All records that follow are to be restated exactly.

(Data items)
_ _ _ _ _ _ _
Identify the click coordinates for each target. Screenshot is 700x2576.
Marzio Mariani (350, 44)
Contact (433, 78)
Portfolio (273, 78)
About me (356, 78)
_ _ _ _ _ _ _
**Answer section:**
Identify the click coordinates for each target. Screenshot is 700x2576.
Marzio Mariani (350, 44)
Contact (433, 78)
Portfolio (273, 78)
About me (356, 78)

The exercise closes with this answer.